Here’s indieWIRE’s extensive wish-list:

Based entirely on speculation and anticipation, among the biggest names on our current Cannes Film Festival wish list are Jane Campion with her new biopic about John Keats, “Bright Star,” Ken Loach and his comedy about French soccer star Eric Cantona, “Looking for Eric,” Todd Solondz’s long awaited “sequel” to “Happiness,” “Forgiveness,” and Michael Haneke’s “The White Ribbon.”

Here’s The Hollywood Reporter’s:

The official announcement from Thierry Fremaux and his team regarding what’s in store for the annual cinephile and industry gathering won’t take place for another three weeks. But filmmakers, execs and sales agents are already buzzing about what will unspool at the festival.

The consensus: a slate that mixes auteur fare and star-driven pics, though one that’s a little light on high-profile American titles.

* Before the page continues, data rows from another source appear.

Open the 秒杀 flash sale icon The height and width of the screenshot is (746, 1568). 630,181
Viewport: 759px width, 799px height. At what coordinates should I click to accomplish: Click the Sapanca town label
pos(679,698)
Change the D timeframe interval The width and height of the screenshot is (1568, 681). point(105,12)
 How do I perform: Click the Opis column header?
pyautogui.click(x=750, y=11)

Along with breaking the Tarantino news, Variety says a doc on Fellini’s “La dolce vita” will celebrate the 50th anniversary of the film’s world preem.

And Variety’s HAL has an interesting item on Philippe Mora and Lutz Becker’s controversial doc “Swashika,” which didn’t go far after its 1973 Cannes preem.

The footage that inspired the fisticuffs came from Eva Braun’s color home movies of Adolf Hitler playing with children at his home in Obersalzberg. In an email to Variety, Mora writes, “Of course, the whole point of the film was that Hitler was a human being and if we didn’t recognize that, we would not see the next one coming.” (He also says that German “distributors claimed, among other things that it was anti-German.”)

Steven Zeitchik says the Heath Ledger’s last film may be slotted:

The film, which looks at a traveling carnival that gives patrons more than they bargain for, is supposed to be rife with the usual Gilliam head-trippiness, with Ledger playing a shapeshifting character said to make “The Joker” look like an accountant.